## start

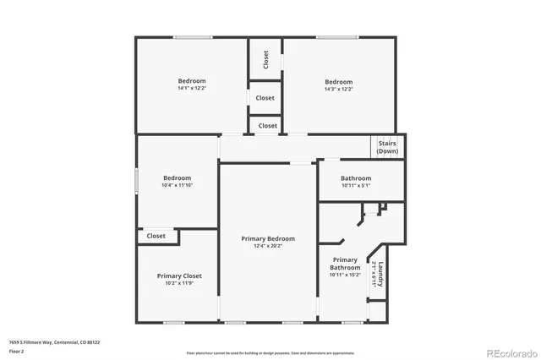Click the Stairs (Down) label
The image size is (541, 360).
pyautogui.click(x=387, y=147)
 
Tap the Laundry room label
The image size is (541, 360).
pyautogui.click(x=381, y=275)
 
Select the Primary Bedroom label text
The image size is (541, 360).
pyautogui.click(x=267, y=239)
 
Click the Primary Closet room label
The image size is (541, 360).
pyautogui.click(x=179, y=275)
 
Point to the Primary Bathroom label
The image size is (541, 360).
pyautogui.click(x=345, y=264)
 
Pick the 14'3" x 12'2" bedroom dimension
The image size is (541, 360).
pyautogui.click(x=339, y=89)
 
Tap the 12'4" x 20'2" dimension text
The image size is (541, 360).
pyautogui.click(x=267, y=247)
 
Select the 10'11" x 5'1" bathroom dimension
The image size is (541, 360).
pyautogui.click(x=356, y=186)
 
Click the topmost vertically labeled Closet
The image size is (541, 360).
pyautogui.click(x=265, y=59)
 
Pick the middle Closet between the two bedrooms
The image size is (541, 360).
pyautogui.click(x=265, y=98)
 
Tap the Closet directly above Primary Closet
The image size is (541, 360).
pyautogui.click(x=156, y=237)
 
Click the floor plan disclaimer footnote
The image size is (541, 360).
pyautogui.click(x=270, y=352)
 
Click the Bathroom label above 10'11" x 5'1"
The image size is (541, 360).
pyautogui.click(x=356, y=178)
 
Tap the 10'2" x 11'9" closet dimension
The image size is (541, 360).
pyautogui.click(x=179, y=283)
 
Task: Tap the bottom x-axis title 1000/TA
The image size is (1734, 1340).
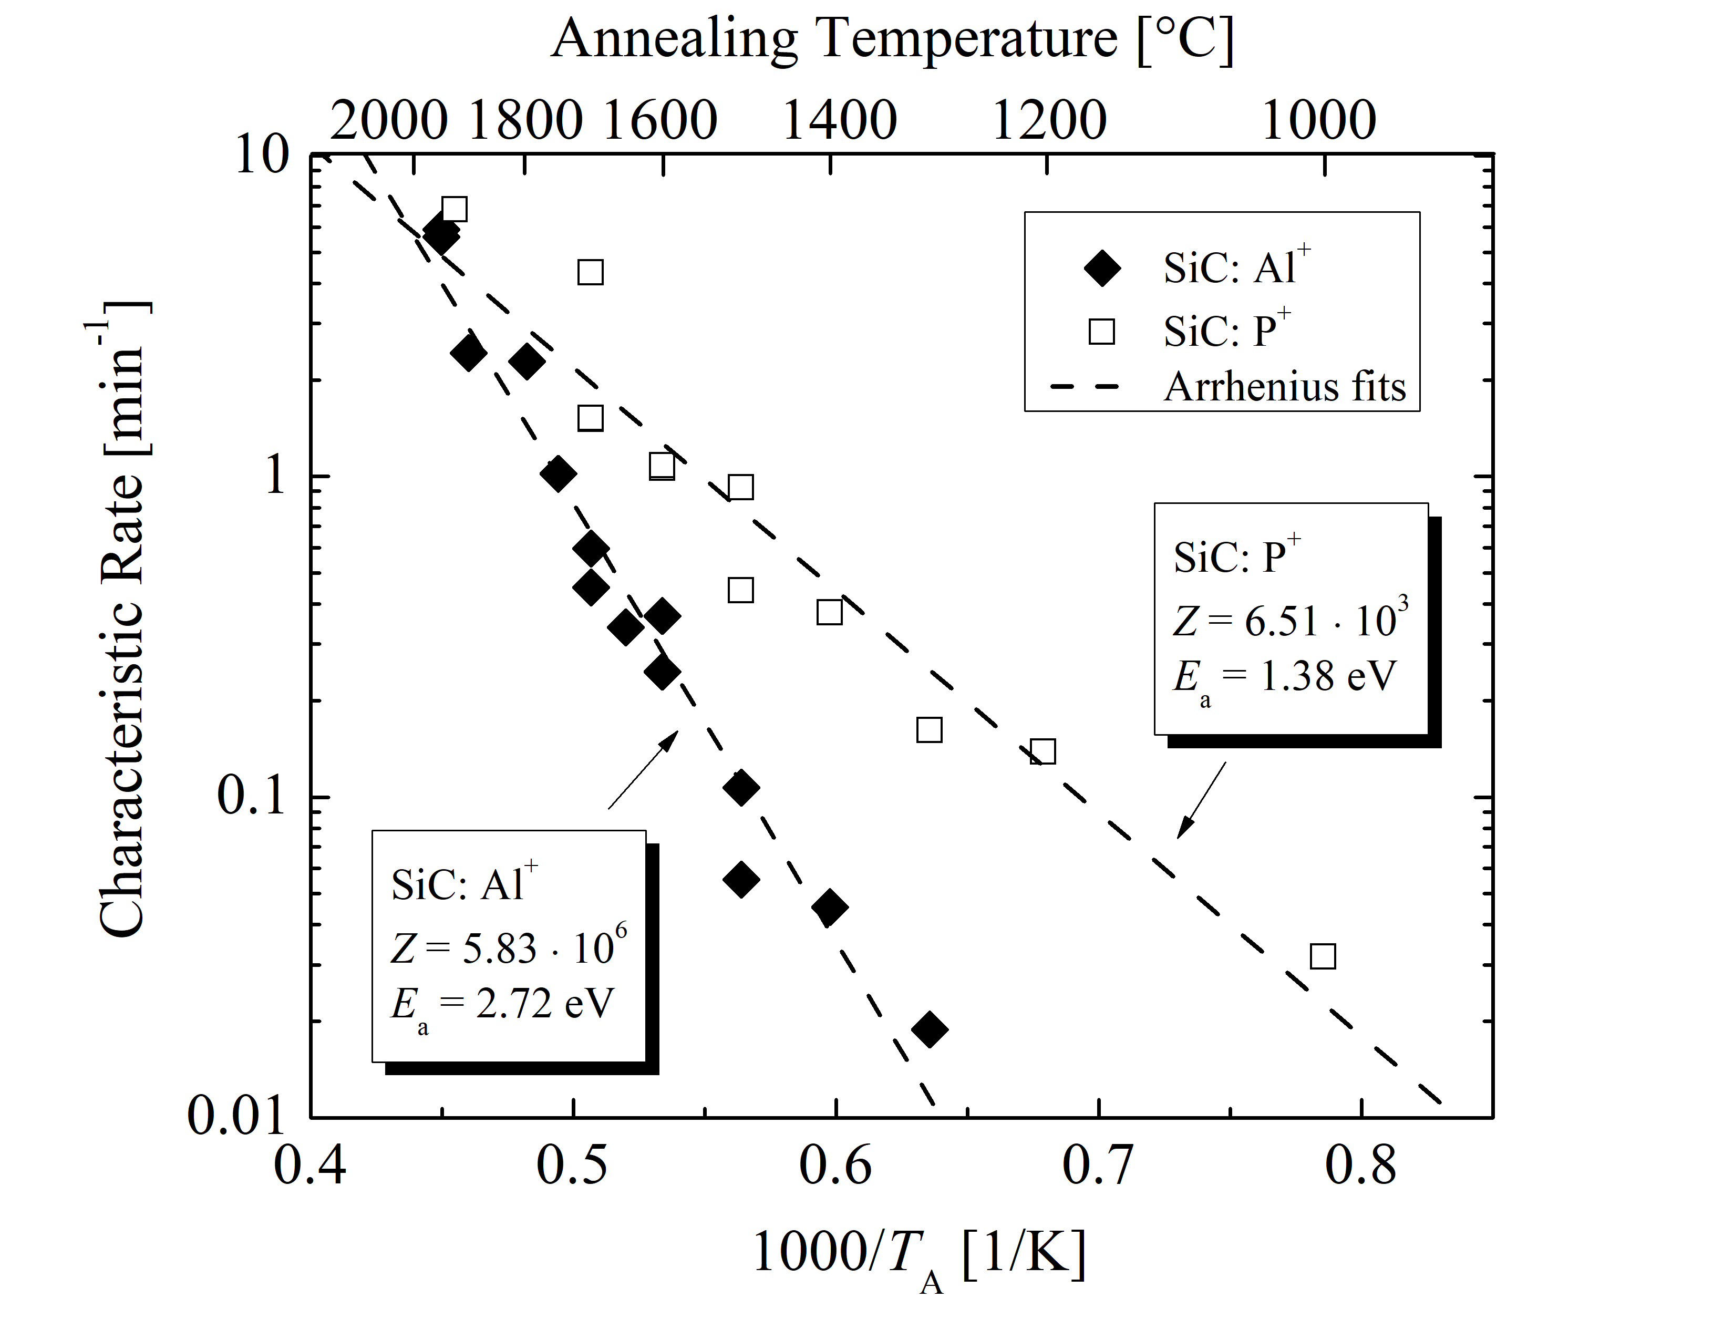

## end

**Stated exercise**
Rewrite all the entries above with every instance of "The image size is" replaced by "The screenshot measures", keeping everything else unchanged. Omit the pictures from your answer.

**Complete response**
Click the Stairs (Down) label
The screenshot measures (541, 360).
pyautogui.click(x=387, y=147)
 
Tap the Laundry room label
The screenshot measures (541, 360).
pyautogui.click(x=381, y=275)
 
Select the Primary Bedroom label text
The screenshot measures (541, 360).
pyautogui.click(x=267, y=239)
 
Click the Primary Closet room label
The screenshot measures (541, 360).
pyautogui.click(x=179, y=275)
 
Point to the Primary Bathroom label
The screenshot measures (541, 360).
pyautogui.click(x=345, y=264)
 
Pick the 14'3" x 12'2" bedroom dimension
The screenshot measures (541, 360).
pyautogui.click(x=339, y=89)
 
Tap the 12'4" x 20'2" dimension text
The screenshot measures (541, 360).
pyautogui.click(x=267, y=247)
 
Select the 10'11" x 5'1" bathroom dimension
The screenshot measures (541, 360).
pyautogui.click(x=356, y=186)
 
Click the topmost vertically labeled Closet
The screenshot measures (541, 360).
pyautogui.click(x=265, y=59)
 
Pick the middle Closet between the two bedrooms
The screenshot measures (541, 360).
pyautogui.click(x=265, y=98)
 
Tap the Closet directly above Primary Closet
The screenshot measures (541, 360).
pyautogui.click(x=156, y=237)
 
Click the floor plan disclaimer footnote
The screenshot measures (541, 360).
pyautogui.click(x=270, y=352)
 
Click the Bathroom label above 10'11" x 5'1"
The screenshot measures (541, 360).
pyautogui.click(x=356, y=178)
 
Tap the 10'2" x 11'9" closet dimension
The screenshot measures (541, 360).
pyautogui.click(x=179, y=283)
 
Task: Tap the bottom x-axis title 1000/TA
The screenshot measures (1734, 1340).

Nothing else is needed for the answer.